Instructions:
(a) From the article on medical marijuana in high schools, extract the passage starting with "This is putting" and going on through "students, or parents.".
(b) Answer these questions using the article on medical marijuana in high schools:
(i) What is the name of the high school principal quoted in the article?
(ii) Which newspaper did the quoted people speak to?
(iii) How old is Wesley Davis?

Exercise text:
::::::::

(Christian Science Monitor) Around the country today, hundreds – perhaps thousands – of high schoolers are bringing pot to school, and they’re doing it legally. Not to get stoned, but as part of prescribed medical treatment. And they don’t have to tell school authorities about it.
This is putting teachers and principals in a new and challenging position. In many counties and school districts, there are no clear guidelines – for school officials, students, or parents.
“This is all just kind of starting to happen,” high school principal Jeff Schlecht told the Ashland Daily Tidings in Oregon. “It does place us in an awkward position.”
For many students, the issue comes as no surprise.
“I’ve known about this for four years,” Ashland senior Wesley Davis, 17, told the newspaper. “Some of them have it for medical reasons, but others are just trying to get free weed and sell it, turn it around.”

::::::::

Stored records

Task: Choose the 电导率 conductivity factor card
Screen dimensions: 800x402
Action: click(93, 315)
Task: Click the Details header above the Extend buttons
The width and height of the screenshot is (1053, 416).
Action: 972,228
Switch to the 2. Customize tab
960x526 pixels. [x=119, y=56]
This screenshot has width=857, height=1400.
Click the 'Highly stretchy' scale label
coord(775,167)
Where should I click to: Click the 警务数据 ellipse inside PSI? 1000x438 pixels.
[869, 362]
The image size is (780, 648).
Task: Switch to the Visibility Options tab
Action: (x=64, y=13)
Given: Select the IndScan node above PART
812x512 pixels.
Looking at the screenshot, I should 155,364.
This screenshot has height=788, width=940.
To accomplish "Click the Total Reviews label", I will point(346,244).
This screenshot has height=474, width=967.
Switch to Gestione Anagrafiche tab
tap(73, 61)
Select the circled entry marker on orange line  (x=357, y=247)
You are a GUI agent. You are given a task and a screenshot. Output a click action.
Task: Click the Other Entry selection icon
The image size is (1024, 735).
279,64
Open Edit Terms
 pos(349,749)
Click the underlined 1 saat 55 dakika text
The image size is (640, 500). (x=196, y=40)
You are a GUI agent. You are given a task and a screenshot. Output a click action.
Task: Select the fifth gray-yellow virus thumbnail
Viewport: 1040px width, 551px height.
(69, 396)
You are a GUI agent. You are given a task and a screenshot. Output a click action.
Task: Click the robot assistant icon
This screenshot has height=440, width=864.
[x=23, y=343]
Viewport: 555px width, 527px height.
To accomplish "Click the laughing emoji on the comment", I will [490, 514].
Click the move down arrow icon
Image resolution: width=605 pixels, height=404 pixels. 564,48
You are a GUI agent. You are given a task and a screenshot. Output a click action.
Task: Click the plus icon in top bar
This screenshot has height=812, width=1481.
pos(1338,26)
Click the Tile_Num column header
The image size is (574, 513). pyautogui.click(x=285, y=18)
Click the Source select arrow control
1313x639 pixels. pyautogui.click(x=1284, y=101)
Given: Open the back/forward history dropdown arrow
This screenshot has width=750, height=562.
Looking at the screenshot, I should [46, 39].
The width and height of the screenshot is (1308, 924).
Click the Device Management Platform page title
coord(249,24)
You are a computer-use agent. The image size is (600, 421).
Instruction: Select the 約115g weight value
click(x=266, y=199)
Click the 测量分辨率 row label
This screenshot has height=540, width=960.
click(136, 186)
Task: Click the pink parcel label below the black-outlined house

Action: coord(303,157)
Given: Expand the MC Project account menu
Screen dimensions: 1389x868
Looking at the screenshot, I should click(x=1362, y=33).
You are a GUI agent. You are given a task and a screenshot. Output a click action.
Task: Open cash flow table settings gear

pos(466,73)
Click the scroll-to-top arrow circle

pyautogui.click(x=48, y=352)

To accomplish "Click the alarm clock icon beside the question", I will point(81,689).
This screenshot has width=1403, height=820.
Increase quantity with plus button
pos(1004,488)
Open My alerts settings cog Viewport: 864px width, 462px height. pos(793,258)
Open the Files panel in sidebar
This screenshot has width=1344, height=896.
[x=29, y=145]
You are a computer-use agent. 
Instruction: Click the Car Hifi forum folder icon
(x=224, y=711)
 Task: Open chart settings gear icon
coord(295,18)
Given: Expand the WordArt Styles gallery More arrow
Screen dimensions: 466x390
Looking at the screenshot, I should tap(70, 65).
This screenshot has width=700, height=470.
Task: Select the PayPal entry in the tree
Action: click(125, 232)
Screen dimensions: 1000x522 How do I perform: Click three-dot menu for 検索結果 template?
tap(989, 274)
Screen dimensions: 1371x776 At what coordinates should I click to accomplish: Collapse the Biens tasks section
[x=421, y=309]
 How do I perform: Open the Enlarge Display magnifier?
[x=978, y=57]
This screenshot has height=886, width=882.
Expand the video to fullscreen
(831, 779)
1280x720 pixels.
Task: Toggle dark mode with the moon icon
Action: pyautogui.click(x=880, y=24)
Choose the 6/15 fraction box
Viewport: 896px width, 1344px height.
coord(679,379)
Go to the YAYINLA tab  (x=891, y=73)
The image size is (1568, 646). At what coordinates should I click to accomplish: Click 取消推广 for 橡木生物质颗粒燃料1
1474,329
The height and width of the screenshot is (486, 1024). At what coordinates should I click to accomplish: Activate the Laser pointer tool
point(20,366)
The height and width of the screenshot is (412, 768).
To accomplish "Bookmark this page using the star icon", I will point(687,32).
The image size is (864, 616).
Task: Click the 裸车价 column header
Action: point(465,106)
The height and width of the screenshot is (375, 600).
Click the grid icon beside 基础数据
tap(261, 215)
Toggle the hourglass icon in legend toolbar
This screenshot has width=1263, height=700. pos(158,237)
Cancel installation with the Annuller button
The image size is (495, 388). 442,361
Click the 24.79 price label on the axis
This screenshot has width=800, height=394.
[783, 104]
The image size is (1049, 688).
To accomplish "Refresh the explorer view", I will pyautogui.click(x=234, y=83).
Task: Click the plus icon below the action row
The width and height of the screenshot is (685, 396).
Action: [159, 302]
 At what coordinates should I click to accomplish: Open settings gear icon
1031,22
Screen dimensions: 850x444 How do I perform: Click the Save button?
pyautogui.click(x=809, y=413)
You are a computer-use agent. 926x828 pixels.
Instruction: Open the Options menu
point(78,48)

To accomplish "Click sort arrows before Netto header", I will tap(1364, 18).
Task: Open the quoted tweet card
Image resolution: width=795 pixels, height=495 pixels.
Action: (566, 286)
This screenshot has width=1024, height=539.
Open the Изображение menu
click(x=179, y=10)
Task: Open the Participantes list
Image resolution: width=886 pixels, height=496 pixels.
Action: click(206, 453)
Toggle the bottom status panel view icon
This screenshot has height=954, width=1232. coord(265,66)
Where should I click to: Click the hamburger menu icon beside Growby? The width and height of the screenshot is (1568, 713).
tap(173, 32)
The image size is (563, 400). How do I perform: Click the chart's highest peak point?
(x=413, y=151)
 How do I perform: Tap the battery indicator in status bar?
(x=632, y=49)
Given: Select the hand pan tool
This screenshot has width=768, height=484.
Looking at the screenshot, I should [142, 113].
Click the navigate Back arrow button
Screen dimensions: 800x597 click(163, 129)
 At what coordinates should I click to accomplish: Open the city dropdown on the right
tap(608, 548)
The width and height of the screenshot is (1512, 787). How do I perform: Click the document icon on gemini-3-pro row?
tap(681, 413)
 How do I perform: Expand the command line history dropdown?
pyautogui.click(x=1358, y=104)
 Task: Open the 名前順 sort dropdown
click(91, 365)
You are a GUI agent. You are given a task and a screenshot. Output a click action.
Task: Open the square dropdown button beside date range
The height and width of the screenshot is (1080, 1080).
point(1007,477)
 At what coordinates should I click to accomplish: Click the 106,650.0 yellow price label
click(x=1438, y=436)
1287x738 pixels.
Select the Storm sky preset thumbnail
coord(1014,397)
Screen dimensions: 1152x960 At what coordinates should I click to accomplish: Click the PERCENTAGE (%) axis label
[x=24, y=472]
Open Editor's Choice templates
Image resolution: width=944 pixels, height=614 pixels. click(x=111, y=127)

::::::::

Results of the exercise:
(a)
This is putting teachers and principals in a new and challenging position. In many counties and school districts, there are no clear guidelines – for school officials, students, or parents.

(b)
(i) Jeff Schlecht
(ii) The Ashland Daily Tidings
(iii) 17